[Task prompt] Reproduce word for word the part of the passage on ACC's support for claimants with complex needs, starting with "ACC has created" and going on through "improvements to processes.".

[Reading passage]
'''

Partnered Recovery staff receive specialist training to enable them to perform the responsibilities of their role. They can access a broad suite of professional development training and specialist advice, as well as the guidance available under the overall NGCM approach.

Staff can access guidance to help them identify which new claimants are suitable for Partnered Recovery and to refer existing claimants to Partnered Recovery when their circumstances and needs have changed or have become better understood.

Partnered Recovery also supports claimants to access other public services or support they might need. Partnered Recovery staff are expected to work closely with other public organisations to ensure that more holistic support is provided. In our view, co-ordination between public organisations is critically important to meeting the needs of these claimants and to delivering public services seamlessly and effectively.

Seeking feedback from claimants with complex needs

ACC has created Customer Advisory Panels made up of people with expert and practical knowledge of the challenges that claimants with complex needs can face. Participants include relevant advocacy representatives and professional sector specialists (including clinicians). Different types of panels cater to specific demographics or situations. Types of panels include the Sexual Violence Panel, the Serious Injury Panel, and the Older Persons Panel.

Some claimants with complex needs might not feel comfortable voicing their views openly. ACC understands this concern and has developed the Customer Advisory Panels to complement its other feedback channels.

The panels can provide feedback to ACC proactively about issues claimants are experiencing. ACC uses that feedback to make improvements to processes.

ACC also consults with these panels to get insight into how any changes it is considering could affect claimants.

We encourage ACC to make the feedback and information these panels provide publicly available so that there is transparency on what claimants are experiencing and the issues being raised.

Seeking feedback from claimants with complex needs will continue to be challenging. We encourage ACC to regularly assess the effectiveness of these panels and continue to look for improved solutions to assist claimants to provide feedback and share their experiences. New solutions will need to be agile and adaptable as peoples' lives and needs change.

'''

[Data provided]
'''

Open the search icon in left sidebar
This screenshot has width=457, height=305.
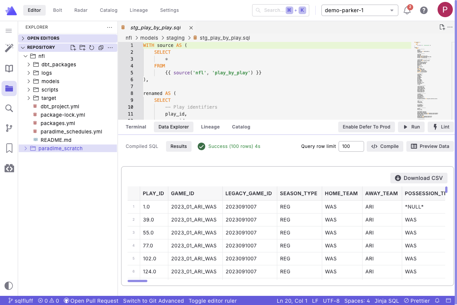pos(9,108)
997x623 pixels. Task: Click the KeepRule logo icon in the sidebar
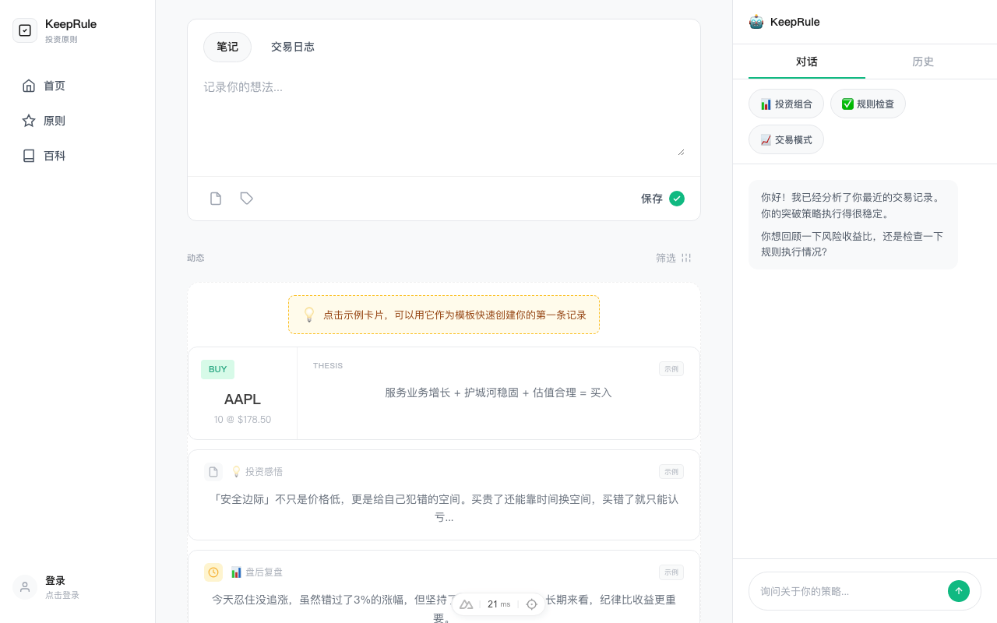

'''

[Solution to the exercise]
ACC has created Customer Advisory Panels made up of people with expert and practical knowledge of the challenges that claimants with complex needs can face. Participants include relevant advocacy representatives and professional sector specialists (including clinicians). Different types of panels cater to specific demographics or situations. Types of panels include the Sexual Violence Panel, the Serious Injury Panel, and the Older Persons Panel.

Some claimants with complex needs might not feel comfortable voicing their views openly. ACC understands this concern and has developed the Customer Advisory Panels to complement its other feedback channels.

The panels can provide feedback to ACC proactively about issues claimants are experiencing. ACC uses that feedback to make improvements to processes.